Certains des populations civiles de la ville de Goma s’opposent à la décision des dirigeants de la communauté des états de l’Afrique de l’Est EAC en sigle portant sur un cantonnement des terroristes M23 appuyés par le Rwanda dans le camp militaire de Rumangabo en territoire de Rutshuru.
Pour ces Congolais, une force de l’ennemie qui vient du Rwanda ne cessera de faire son entrée au sol congolais, d’autant plus que les éléments M23 sont en province du Nord-Kivu.
« Comment les M23 peuvent être cantonnés à Rumangabo un camp militaire très stratégique pour les opérations des FARDC et de la province ? Non vraiment ils peuvent d’ailleurs trouver une force extraordinaire venant dans les pays voisins et ça peut déstabiliser la quiétude des congolais »
pense ÉRICK SHAHIDI
« Les M23 ne méritent pas un cantonnement dans une partie de la province du Nord-Kivu non vraiment. Si non les dirigeants de EAC veulent exposer toute la province aux yeux de l’ennemi »
Akilimali Jonathan
D’autres congolais ne comprennent pas comment la décision du cantonnement des M23 prise. Ils proposent que cette décision soit rejetée et que gouvernement de la RDC prenne ses responsabilités.

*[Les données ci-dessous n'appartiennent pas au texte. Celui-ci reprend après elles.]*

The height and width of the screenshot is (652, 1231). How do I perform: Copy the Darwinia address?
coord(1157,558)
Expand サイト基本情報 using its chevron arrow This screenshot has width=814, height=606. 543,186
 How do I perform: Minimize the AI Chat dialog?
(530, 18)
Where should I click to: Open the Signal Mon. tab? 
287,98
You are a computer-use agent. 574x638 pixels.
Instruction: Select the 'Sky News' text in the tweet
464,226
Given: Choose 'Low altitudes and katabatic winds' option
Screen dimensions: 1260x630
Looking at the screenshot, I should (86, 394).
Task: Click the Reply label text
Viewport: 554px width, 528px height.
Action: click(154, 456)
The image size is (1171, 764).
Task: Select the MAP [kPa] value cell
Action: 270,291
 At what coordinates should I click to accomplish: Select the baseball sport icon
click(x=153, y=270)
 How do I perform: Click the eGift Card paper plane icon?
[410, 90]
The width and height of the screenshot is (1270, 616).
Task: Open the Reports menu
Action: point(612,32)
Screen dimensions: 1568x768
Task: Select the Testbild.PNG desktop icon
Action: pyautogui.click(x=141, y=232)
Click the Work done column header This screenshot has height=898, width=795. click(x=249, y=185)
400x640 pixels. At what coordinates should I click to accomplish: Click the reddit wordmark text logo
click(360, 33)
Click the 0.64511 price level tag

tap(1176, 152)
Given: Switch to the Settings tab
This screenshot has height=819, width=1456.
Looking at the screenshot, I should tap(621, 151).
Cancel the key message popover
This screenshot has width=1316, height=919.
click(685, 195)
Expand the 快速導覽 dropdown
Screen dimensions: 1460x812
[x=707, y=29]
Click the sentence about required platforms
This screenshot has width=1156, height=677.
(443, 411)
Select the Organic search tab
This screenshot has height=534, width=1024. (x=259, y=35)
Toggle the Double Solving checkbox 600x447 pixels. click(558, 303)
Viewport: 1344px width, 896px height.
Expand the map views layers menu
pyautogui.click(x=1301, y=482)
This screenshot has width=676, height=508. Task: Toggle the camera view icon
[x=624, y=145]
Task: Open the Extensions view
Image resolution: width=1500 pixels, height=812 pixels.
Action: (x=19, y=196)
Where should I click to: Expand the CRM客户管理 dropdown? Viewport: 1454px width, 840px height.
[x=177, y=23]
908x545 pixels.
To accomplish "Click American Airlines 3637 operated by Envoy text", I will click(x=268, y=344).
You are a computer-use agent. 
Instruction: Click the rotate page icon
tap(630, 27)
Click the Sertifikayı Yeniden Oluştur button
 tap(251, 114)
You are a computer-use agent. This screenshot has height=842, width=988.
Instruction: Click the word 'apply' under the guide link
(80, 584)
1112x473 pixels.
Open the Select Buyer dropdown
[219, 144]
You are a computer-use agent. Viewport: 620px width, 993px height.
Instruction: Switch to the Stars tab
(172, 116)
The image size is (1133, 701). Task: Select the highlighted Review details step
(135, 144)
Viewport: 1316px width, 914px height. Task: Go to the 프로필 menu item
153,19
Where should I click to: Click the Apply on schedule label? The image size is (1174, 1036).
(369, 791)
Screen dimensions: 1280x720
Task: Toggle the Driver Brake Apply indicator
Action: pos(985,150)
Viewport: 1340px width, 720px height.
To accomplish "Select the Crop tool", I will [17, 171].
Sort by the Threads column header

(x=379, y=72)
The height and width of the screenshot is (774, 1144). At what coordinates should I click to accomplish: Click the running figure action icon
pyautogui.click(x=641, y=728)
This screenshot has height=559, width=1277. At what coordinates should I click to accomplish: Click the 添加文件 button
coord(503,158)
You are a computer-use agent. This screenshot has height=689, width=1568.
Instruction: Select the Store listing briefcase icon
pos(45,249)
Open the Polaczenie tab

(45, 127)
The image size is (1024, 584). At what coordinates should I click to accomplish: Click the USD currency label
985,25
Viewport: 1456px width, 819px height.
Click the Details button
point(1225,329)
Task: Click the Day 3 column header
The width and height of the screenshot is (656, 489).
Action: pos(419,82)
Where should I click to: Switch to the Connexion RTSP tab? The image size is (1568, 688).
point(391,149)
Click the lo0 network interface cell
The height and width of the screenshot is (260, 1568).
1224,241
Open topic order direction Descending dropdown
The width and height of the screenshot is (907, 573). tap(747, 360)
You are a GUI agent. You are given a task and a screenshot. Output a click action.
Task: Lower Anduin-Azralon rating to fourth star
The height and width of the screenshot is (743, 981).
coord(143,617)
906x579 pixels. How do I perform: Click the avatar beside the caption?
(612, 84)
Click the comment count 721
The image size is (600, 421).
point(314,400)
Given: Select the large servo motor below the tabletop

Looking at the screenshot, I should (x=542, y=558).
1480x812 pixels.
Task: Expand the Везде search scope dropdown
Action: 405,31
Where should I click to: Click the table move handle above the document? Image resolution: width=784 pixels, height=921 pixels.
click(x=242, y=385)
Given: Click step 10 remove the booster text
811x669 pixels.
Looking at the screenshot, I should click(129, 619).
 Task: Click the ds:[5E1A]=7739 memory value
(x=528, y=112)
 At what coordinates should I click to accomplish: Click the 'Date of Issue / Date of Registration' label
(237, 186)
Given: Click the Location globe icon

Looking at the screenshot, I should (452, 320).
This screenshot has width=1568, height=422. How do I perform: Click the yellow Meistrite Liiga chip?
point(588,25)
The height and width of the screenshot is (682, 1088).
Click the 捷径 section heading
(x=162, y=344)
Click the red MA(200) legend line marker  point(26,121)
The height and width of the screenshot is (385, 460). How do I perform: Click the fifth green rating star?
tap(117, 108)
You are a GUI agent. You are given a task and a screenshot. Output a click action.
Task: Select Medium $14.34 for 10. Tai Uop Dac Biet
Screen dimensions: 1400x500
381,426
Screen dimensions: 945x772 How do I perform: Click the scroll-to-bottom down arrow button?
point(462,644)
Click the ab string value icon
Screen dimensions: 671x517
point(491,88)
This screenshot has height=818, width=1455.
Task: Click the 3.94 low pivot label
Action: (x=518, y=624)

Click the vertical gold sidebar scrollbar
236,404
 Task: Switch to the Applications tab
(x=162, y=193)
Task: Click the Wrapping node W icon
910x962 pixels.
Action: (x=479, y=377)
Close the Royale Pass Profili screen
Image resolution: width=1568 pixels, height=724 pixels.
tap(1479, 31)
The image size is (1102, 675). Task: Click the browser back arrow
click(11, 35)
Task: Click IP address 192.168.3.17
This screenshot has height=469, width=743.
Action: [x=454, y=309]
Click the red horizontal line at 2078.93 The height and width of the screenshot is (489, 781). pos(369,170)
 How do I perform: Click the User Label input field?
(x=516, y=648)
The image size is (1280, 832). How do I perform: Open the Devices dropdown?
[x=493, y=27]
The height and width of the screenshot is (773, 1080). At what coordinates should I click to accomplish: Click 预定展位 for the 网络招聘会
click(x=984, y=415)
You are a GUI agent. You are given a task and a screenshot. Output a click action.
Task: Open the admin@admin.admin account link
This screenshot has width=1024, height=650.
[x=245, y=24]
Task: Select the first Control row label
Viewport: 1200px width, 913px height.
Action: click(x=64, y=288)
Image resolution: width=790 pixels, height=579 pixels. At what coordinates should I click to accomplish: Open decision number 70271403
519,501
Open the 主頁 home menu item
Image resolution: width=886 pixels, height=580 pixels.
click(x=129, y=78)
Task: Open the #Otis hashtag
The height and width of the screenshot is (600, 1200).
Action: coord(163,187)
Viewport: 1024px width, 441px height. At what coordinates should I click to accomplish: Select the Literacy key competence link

Les rebelles du M23 a Rumangabo avec le Porte-parole militaire du M23, Major Willy Ngoma
« L’EAC n’a jamais voulu que les congolais aient une paix durable. Lorsqu’il décide que les M23 puissent cantonnés dans le camp de Rumangabo c’est appuyé la conquête de cette rébellion des plusieurs entités de la province »
Emmanuel Bahati
« Je ne comprends pas comment cette mesure peut être prise par les dirigeants de l’EAC et pourtant la RDC est un pays souverain. pour moi cette question devrait être discutée dans un conseil des ministres ou même à l’assemblée nationale car sont les élus qui savent très bien les vrais problèmes de la partie est de notre pays. Les M23 méritent le feu des FARDC pas des négociations ou cantonnement »
Lucien Zawadi
Les M23 dans son communiqué affirme sa volonté au retour de la paix en RDC. Il dit ne pas être d’accord au processus de cantonnement si le gouvernement congolais n’acceptera pas le dialogue.